◆ Using the information
a - List every section heading in the text about diabetes and joint problems.
b - Continue the text about diabetes and joint problems, starting right after its final sentence.

◆ Document extract
===
Musculoskeletal Damage

With enough time diabetes can cause musculoskeletal damage. This means there could be joint and nerve damage occurring inside the body if nothing is done to control blood sugar. The excess sugar in the bloodstream causes all sorts of havoc, making it harder for the body to use the blood efficiently. One of blood’s most important functions is to heal, but if blood sugar is high, it could end up doing the opposite. If left untreated, it could lead to joint pain and joint damage. Since your blood’s ability to heal is compromised, if you do experience joint damage your body will have a harder time healing fully.

Skin Thickening

Skin should feel moisturized, healthy, supple, and flexible. But when you have diabetes, blood flow begins to slow. Blood flow is integral to the overall health of your body, including your skin, which is your biggest organ. The longer you are unable to address this issue, the more your skin will suffer. Given enough time, skin may begin to thicken in people with diabetes. Sometimes it happens on or near joints. thickened skin isn’t flexible making pain more likely since you’ll be forcing the skin to stretch when it really can’t. Diabetes and joint pain are connected in a number of other ways, giving you yet another reason to control your blood sugar.

Diabetic Neuropathy

Another thing that should be pointed out is that diabetes can seriously damage nerves within the body. This type of damage usually happens near the extremities, like ankles or toes. Once the damage occurs, feeling breaks or sprains becomes difficult. When you undergo these injuries frequently, you may end up damaging your joints. The more this happens, the more pain you may end up feeling with over time. People with diabetes must learn how to prevent injuries, especially if they’ve already developed nerve damage. Some people have so much nerve damage that they have to wear orthotics and learn to pay attention to how they move their feet throughout the day. Speak with your doctor if you are concerned.
===
◆ Pixel coordinate grounding data

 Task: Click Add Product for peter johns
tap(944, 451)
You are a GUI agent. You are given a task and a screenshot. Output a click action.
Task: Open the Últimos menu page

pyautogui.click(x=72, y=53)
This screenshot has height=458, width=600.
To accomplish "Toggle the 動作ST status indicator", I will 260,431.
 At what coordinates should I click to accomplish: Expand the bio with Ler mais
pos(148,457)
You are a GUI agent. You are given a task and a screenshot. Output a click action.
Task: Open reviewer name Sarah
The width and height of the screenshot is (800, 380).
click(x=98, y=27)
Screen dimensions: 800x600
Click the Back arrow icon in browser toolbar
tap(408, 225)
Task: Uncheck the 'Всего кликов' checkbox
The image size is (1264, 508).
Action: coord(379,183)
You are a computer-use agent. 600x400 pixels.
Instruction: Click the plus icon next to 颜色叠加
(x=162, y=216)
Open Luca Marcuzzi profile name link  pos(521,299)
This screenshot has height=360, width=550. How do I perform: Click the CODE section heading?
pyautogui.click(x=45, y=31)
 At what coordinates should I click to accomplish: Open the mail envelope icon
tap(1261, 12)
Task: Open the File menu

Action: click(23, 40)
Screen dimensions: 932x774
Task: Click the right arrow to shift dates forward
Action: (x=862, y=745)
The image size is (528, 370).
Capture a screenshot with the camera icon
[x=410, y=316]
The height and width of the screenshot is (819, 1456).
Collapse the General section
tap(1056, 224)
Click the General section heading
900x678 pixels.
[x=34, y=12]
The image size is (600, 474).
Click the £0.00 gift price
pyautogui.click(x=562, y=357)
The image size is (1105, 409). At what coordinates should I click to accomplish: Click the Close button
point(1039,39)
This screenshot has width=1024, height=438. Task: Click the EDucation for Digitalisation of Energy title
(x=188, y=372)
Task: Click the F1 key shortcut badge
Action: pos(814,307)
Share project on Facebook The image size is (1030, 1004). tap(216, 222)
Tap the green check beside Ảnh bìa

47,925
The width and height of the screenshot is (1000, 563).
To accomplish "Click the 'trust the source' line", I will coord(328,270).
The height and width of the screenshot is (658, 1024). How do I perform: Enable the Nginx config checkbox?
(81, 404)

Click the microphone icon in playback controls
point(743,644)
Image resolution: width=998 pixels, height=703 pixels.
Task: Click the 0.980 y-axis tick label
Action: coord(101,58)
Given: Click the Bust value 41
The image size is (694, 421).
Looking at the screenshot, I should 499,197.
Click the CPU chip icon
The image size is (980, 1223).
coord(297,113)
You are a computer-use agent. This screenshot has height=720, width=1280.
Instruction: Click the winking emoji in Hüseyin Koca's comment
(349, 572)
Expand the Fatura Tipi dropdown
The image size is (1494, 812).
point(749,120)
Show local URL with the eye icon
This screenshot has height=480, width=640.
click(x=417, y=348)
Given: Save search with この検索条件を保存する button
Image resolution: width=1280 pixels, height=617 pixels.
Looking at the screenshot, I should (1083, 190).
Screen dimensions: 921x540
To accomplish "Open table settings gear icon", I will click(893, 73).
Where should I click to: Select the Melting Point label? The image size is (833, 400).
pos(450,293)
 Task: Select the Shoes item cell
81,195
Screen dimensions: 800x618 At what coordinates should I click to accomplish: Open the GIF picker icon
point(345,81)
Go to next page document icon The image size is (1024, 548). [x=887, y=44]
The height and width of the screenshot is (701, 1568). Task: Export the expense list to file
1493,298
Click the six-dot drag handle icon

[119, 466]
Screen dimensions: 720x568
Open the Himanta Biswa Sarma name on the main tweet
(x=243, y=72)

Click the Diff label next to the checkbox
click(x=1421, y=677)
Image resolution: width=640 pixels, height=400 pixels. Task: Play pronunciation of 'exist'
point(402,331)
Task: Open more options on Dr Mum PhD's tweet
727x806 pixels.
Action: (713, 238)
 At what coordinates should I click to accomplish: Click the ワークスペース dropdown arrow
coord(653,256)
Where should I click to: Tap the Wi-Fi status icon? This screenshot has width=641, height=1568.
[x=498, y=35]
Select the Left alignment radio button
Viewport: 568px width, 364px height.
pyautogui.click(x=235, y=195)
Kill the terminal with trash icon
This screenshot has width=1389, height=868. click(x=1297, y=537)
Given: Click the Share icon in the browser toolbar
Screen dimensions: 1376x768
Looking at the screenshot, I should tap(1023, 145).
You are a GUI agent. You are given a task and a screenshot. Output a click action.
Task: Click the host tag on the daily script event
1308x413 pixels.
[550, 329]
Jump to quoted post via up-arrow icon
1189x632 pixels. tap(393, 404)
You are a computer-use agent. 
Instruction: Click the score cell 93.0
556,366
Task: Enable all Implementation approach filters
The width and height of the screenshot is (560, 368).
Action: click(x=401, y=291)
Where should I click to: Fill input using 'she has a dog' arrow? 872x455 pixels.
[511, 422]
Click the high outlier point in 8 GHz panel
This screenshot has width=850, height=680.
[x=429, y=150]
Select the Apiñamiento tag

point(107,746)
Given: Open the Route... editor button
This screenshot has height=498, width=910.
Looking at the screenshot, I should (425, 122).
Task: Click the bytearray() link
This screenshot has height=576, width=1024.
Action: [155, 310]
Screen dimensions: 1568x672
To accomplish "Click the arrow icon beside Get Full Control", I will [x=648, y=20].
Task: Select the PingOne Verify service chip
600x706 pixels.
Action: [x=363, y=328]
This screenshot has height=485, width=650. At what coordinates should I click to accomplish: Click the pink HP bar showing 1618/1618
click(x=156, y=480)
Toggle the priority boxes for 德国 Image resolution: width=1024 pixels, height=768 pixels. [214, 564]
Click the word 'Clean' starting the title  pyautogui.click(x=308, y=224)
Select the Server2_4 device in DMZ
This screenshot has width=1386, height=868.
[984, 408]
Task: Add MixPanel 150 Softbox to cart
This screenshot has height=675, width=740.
===
◆ Outputs in order
a -
Musculoskeletal Damage
Skin Thickening
Diabetic Neuropathy

b -
Tendon and Ligament Hardening

Tendons and ligaments can harden because of diabetes. People who use insulin might begin to experience bone growth, which could harden tendons and ligaments. For the most part, this issue really only affects the spine, but sometimes the neck could get hurt as well. This would feel like the neck joints are a little too stiff, causing pain. Insulin dependent diabetics need to take insulin, but there are options your doctor can recommend, like offer strong pain relievers. Sometimes, when the issue becomes extreme, surgery may be the only option. The purpose of surgery is to remove the section of bone that has grown too much. The condition is normally called Forestier disease or diffuse idiopathic skeletal hyperostosis. You can learn more about it from your doctor. If you want to know more about how diabetes and joint pain are linked, talk to a healthcare provider. It’s important to understand everything there is to know about diabetes and any additional risks.